Unfortunately that's the only thing we (or I should say "AWS", which is sponsoring that infra) can offer.
Isn't there a possibility to switch your workflow to avoid trying QEMU binary emulation ? IIRC you wanted to have VM yourself, to be able to troubleshoot through console access, in case something wouldn't come back online.
Not really, troubleshooting can be eventually done locally, that's just a "bonus". Many tests require QEMU since they use to emulate different device topologies - the udev test suite tests various multipath/(i)scsi/nvme/raid/etc. topologies with various number of storage-related devices, then there are some tests for NUMA stuff, etc. Another reason for QEMU is that we need to test the early boot stuff, transitions/handover from initrd to real the root, TPM2 stuff, RTC behavior, cryptsetup stuff, etc. many of which would be neigh impossible to do on the host machine.
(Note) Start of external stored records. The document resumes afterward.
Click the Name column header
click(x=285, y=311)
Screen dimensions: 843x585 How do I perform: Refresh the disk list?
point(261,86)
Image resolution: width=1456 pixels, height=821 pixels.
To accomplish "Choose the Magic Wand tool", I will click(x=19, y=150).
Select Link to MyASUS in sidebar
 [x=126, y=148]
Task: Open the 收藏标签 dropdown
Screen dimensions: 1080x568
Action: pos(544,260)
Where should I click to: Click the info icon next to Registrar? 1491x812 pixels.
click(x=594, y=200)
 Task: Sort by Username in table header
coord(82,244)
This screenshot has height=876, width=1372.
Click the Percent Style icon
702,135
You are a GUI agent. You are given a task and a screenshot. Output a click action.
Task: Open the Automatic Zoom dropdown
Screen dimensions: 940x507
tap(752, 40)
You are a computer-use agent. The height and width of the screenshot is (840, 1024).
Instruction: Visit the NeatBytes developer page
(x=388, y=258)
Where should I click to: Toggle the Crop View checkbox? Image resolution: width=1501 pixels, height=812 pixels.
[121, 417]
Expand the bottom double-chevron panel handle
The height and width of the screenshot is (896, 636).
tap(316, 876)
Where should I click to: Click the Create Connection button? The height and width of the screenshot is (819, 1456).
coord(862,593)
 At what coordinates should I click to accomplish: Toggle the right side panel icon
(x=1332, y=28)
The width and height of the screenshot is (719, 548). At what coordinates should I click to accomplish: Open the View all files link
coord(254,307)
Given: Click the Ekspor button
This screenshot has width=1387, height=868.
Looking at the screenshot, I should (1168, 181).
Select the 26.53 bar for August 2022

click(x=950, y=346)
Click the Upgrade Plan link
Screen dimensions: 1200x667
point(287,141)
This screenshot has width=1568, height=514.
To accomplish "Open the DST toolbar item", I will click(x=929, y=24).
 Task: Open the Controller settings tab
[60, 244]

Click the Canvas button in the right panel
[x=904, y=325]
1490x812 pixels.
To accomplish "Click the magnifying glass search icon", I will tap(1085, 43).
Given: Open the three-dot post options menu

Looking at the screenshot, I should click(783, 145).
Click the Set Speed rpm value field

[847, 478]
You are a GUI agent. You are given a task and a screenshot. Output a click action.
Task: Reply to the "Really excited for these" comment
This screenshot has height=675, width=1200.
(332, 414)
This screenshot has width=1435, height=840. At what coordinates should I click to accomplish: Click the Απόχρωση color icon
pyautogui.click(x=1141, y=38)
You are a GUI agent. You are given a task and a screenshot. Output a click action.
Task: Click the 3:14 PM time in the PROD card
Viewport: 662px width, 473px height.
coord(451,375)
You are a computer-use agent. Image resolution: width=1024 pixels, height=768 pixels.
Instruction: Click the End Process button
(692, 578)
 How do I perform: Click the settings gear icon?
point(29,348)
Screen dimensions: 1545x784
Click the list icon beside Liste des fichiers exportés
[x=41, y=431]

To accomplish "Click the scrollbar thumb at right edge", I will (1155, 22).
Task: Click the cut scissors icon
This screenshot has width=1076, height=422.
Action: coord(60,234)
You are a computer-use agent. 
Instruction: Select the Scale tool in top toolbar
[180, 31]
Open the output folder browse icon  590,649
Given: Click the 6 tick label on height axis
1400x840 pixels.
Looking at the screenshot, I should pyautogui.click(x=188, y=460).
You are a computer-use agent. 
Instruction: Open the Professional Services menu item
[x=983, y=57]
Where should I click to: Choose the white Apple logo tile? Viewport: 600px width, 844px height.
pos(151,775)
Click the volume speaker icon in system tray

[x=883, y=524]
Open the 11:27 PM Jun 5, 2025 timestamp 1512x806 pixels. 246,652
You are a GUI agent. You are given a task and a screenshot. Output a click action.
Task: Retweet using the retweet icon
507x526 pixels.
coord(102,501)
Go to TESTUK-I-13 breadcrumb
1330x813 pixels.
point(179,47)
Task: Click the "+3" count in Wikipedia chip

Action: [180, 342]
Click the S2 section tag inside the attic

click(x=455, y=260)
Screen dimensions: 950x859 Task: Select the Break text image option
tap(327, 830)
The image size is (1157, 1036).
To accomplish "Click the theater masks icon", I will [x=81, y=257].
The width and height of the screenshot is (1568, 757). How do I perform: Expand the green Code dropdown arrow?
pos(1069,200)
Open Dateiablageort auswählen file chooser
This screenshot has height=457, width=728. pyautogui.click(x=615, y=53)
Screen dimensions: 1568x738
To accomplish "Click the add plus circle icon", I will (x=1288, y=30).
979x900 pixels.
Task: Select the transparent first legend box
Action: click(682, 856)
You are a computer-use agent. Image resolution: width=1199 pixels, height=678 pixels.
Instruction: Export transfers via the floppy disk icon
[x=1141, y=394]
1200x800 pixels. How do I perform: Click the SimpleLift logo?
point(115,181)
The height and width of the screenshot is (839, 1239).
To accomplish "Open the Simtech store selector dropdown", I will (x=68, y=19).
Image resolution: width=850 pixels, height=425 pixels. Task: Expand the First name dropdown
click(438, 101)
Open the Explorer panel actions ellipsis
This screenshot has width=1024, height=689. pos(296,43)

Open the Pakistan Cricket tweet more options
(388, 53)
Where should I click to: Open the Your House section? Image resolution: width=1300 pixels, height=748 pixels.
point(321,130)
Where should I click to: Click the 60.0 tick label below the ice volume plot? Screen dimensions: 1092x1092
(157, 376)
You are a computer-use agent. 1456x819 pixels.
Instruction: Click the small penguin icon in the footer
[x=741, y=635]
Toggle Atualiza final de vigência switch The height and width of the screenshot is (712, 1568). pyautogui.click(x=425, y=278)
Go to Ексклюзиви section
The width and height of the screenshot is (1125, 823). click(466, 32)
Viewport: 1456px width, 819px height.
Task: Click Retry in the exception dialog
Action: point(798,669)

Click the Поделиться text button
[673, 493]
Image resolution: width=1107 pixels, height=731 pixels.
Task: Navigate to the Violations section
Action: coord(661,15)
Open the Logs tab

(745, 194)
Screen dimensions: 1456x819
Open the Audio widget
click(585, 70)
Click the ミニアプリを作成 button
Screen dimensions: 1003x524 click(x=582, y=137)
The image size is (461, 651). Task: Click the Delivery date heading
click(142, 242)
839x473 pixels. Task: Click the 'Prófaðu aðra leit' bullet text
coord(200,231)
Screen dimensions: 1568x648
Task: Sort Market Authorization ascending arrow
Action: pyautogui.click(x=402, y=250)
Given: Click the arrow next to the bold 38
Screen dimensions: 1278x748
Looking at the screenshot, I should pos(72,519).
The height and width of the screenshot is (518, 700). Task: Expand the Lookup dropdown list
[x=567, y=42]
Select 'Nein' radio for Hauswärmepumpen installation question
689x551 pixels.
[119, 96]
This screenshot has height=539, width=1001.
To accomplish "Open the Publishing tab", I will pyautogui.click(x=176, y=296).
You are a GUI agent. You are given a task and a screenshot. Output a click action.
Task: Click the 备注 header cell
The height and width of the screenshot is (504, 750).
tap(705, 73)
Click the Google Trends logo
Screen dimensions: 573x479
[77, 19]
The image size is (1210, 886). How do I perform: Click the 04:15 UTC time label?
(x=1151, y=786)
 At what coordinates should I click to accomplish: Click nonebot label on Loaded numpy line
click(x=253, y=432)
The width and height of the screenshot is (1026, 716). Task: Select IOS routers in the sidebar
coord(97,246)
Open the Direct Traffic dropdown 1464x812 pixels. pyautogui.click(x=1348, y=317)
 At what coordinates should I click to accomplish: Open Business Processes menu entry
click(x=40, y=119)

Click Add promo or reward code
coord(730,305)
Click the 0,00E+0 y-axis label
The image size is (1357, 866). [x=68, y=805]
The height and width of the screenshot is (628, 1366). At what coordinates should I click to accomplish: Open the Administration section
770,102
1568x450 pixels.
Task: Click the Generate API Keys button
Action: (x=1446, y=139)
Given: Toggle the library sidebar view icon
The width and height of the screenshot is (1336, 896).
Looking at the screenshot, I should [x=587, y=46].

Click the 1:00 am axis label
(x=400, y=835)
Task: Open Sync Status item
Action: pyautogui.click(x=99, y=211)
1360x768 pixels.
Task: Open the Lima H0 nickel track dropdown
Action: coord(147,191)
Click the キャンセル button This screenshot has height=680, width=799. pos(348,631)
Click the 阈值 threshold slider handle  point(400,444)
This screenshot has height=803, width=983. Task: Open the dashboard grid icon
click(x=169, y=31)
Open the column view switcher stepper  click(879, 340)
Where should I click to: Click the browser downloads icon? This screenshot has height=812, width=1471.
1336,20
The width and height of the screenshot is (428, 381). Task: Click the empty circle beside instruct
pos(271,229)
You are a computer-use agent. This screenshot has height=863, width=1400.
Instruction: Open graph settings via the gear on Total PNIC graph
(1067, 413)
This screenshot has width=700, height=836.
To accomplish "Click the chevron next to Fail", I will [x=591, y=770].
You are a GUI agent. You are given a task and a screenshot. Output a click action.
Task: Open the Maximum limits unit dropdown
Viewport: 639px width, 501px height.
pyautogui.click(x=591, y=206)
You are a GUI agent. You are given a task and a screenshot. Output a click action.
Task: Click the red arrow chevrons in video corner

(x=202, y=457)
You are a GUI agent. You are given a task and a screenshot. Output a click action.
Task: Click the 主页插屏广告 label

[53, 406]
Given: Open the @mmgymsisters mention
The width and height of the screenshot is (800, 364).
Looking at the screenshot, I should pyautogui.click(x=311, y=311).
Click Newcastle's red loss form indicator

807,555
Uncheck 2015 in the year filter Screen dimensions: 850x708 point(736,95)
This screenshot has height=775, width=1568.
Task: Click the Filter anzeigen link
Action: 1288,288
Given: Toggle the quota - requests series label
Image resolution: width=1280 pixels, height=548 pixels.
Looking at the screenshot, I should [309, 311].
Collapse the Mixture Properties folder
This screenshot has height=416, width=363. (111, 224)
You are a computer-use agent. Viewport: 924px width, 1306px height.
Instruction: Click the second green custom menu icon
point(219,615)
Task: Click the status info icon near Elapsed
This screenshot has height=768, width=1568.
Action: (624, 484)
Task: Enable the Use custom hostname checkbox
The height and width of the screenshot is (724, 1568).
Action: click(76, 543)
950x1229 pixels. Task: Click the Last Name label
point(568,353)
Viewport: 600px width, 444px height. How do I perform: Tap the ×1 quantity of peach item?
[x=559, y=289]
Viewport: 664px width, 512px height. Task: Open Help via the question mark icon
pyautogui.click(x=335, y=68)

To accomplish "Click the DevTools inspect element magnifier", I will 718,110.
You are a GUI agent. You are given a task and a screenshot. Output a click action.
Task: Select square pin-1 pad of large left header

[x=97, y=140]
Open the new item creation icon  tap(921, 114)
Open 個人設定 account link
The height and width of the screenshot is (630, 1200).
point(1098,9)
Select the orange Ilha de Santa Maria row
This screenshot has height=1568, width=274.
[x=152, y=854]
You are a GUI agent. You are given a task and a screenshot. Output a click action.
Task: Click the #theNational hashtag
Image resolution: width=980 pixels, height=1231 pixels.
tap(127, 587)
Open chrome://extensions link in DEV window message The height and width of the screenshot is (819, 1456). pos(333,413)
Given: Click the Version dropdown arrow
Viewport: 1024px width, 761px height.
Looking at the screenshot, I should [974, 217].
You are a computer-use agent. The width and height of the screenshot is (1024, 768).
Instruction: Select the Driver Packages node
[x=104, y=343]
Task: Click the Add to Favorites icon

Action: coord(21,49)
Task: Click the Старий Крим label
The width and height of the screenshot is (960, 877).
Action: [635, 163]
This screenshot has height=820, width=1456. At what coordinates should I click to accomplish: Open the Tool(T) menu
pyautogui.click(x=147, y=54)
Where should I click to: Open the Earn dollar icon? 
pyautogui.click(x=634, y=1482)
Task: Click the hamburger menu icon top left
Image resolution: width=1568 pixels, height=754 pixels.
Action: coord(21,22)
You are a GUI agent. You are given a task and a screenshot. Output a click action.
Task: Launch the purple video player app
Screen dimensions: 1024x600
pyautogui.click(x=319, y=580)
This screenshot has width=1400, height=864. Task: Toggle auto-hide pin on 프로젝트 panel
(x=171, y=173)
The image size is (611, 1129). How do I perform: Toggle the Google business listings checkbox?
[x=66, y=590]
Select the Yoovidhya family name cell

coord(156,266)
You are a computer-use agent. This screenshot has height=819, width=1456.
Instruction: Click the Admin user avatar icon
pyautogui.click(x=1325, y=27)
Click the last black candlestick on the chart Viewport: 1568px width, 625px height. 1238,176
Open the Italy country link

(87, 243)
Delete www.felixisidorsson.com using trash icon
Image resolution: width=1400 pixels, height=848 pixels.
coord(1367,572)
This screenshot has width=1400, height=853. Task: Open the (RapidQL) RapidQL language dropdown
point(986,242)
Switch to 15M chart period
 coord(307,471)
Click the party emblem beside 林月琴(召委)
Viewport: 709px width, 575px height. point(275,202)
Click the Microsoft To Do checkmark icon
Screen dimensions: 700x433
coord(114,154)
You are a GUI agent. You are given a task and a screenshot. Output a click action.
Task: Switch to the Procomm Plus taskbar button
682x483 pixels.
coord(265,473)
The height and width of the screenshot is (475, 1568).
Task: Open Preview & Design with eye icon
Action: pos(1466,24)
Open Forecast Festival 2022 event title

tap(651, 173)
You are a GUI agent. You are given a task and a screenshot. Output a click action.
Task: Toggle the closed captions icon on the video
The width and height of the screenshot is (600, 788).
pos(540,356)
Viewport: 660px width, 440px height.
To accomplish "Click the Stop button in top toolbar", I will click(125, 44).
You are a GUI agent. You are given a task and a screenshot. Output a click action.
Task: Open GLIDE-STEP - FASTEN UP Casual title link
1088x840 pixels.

So, yeah, there are multiple factors why we can't just ditch QEMU (not mentioning cases like sanitizers, where even QEMU is not enough and you need KVM), but I guess that's just the nature of the component in question (systemd). I suspect this won't affect many other users, and I have no idea if there's a clear solution. Michael in the other thread mentioned an "unlimited" mode for the T2 machines, but that's, of course, an additional cost which we already hike up quite "a bit" by using the metal machines (and I'm not even sure if that's feasible, not being familiar with AWS tiers).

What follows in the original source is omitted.